▸ Problem statement:
Rewrite every one of the records below, replacing "screenshot" with "screen capture" wherever it occurs and leaving everything else unchanged, and omit the pictures from your answer.

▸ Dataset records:
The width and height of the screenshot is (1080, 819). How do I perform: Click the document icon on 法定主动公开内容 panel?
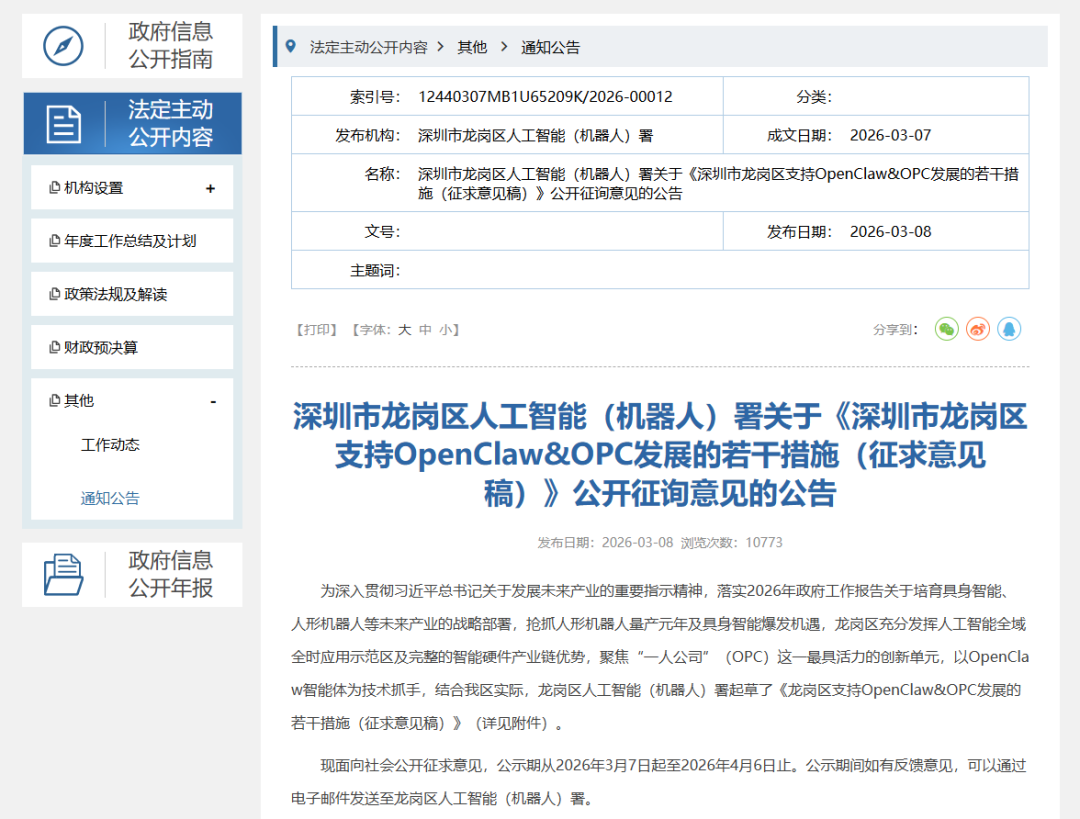(64, 122)
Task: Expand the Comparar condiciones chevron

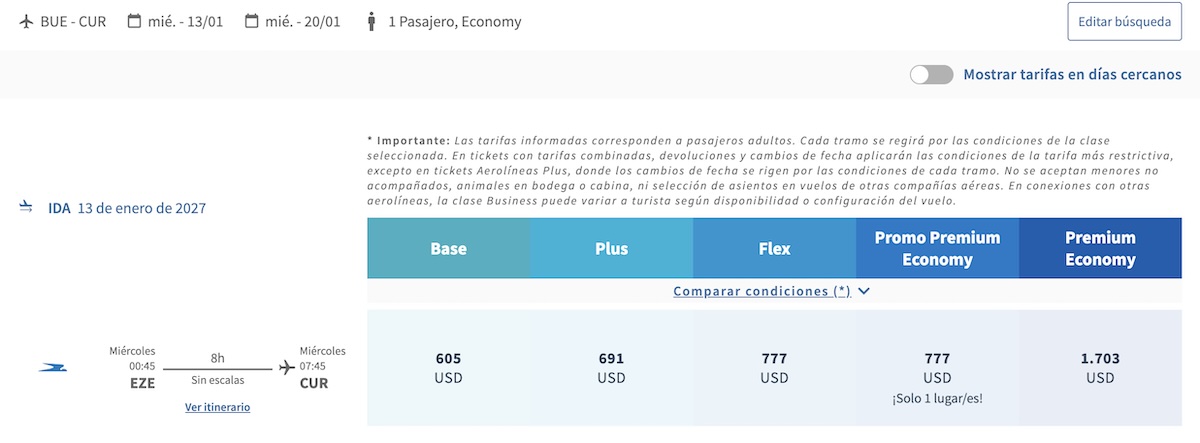Action: pos(864,291)
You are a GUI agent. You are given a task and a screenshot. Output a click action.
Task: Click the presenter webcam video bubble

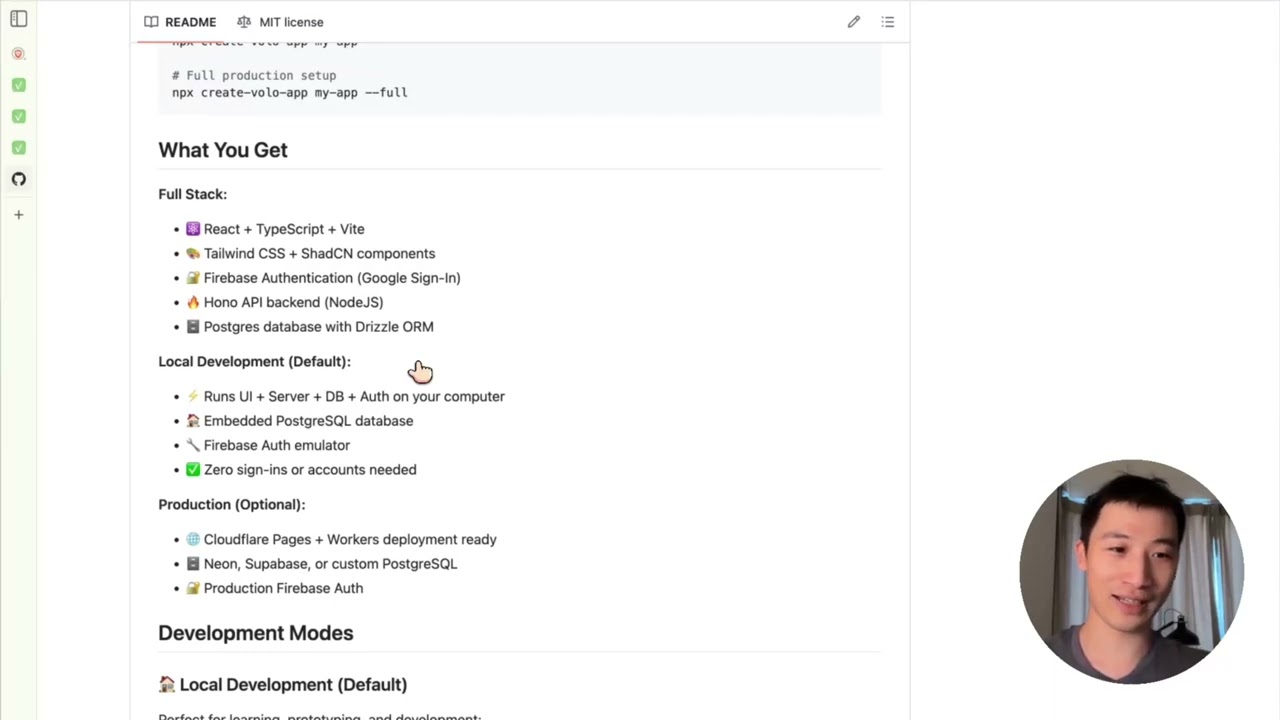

▸ Right answer:
The width and height of the screen capture is (1080, 819). How do I perform: Click the document icon on 法定主动公开内容 panel?
(64, 122)
Task: Expand the Comparar condiciones chevron

Action: pos(864,291)
You are a GUI agent. You are given a task and a screen capture. Output a click action.
Task: Click the presenter webcam video bubble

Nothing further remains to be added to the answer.